First elected to the U.S. House of Representatives in 1992, Becerra chaired the Congressional Hispanic Caucus from 1997 to 1999 and the House Democratic Caucus from 2013 to 2017. In 2017, Governor Jerry Brown appointed Becerra to replace Kamala Harris as attorney general after Harris was elected to the U.S. Senate. He was elected to a full term in 2018 and served until he joined the Biden cabinet in 2021.

==Early life and education==
Becerra was born on January 26, 1958, in Sacramento, California. He is the son of Maria Teresa and Manuel Guerrero Becerra. His father was born in the U.S. and raised in Tijuana, Baja California, Mexico, and his mother was from Guadalajara, Jalisco. Becerra grew up in a one-room apartment with his three sisters. He graduated in 1976 from C.K. McClatchy High School. He studied abroad at the University of Salamanca in Spain from 1978 to 1979 and earned his Bachelor of Arts in economics from Stanford University in 1980, becoming the first person in his family to graduate from college. He received his Juris Doctor from Stanford Law School in 1984 and was admitted to the State Bar of California in 1985.

== Early career ==
As an attorney, Becerra worked on cases involving individuals who had mental disorders for the Legal Assistance Corporation of Central Massachusetts (now Community Legal Aid).

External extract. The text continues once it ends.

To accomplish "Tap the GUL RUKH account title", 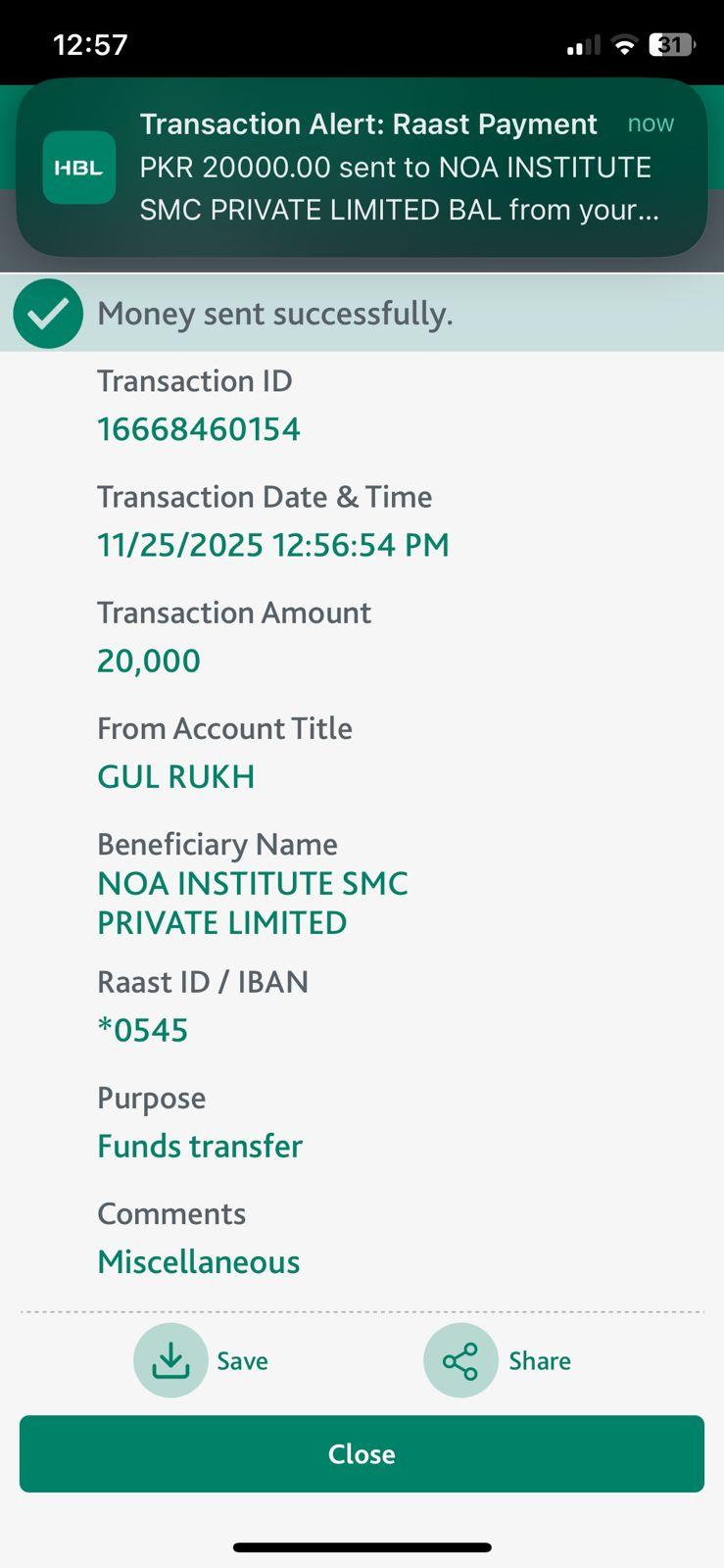I will click(176, 776).
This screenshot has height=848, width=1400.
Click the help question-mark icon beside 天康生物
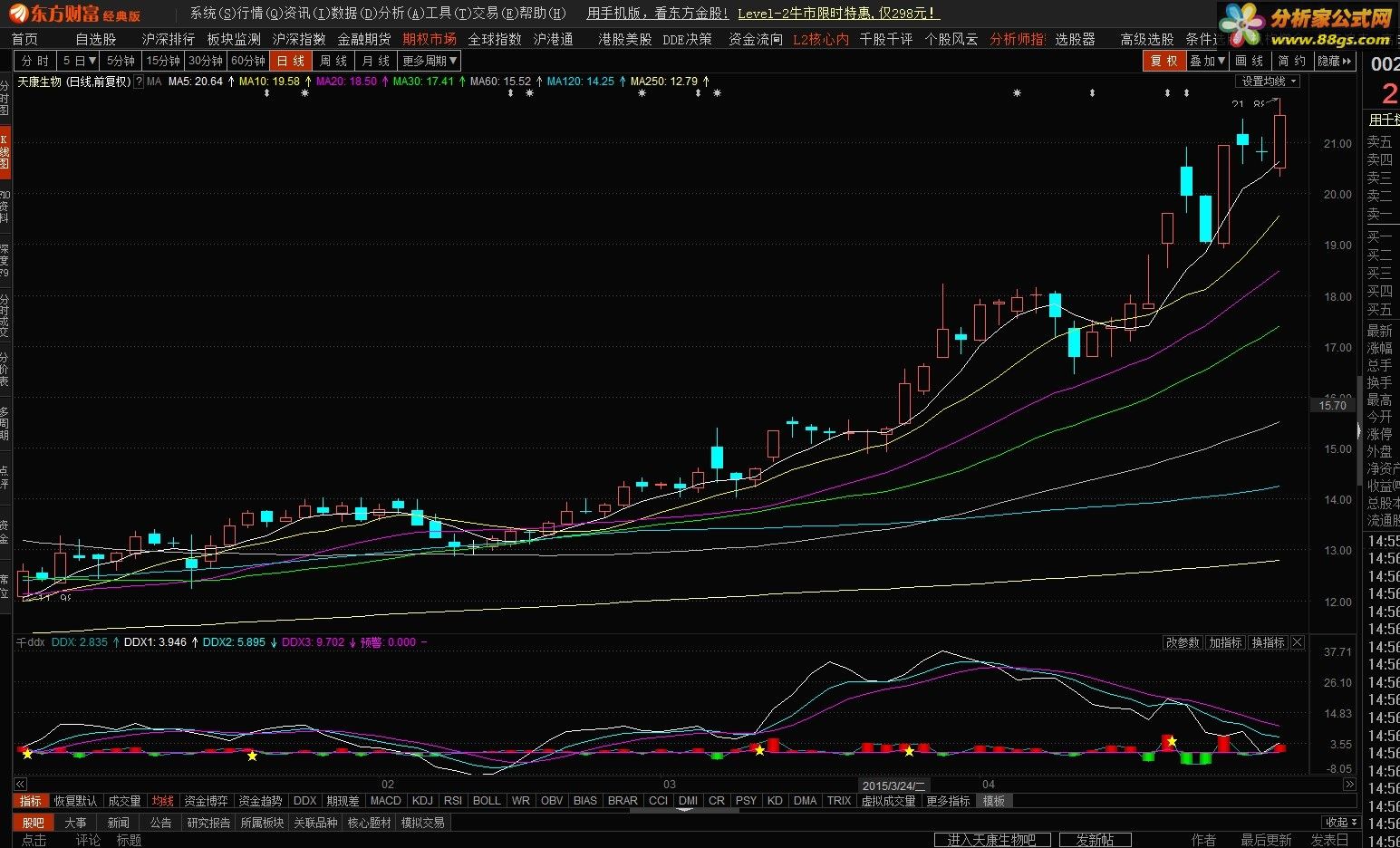pos(139,82)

Becerra returned to California, and in 1986, became an administrative assistant for Democratic State Senator Art Torres of Los Angeles. He served as a deputy attorney general in the California Department of Justice under Attorney General John Van de Kamp from 1987 to 1990.

After incumbent state assemblymember Charles Calderon decided to seek a seat in the California Senate, Becerra launched a campaign for the California State Assembly, defeating Calderon's Senate aide Marta Maestas in the Democratic primary. He went on to defeat Republican Lee Lieberg and Libertarian Steven Pencall, receiving 60% of the vote. Becerra served one term in the State Assembly, representing California's 59th district, from 1990 to 1992.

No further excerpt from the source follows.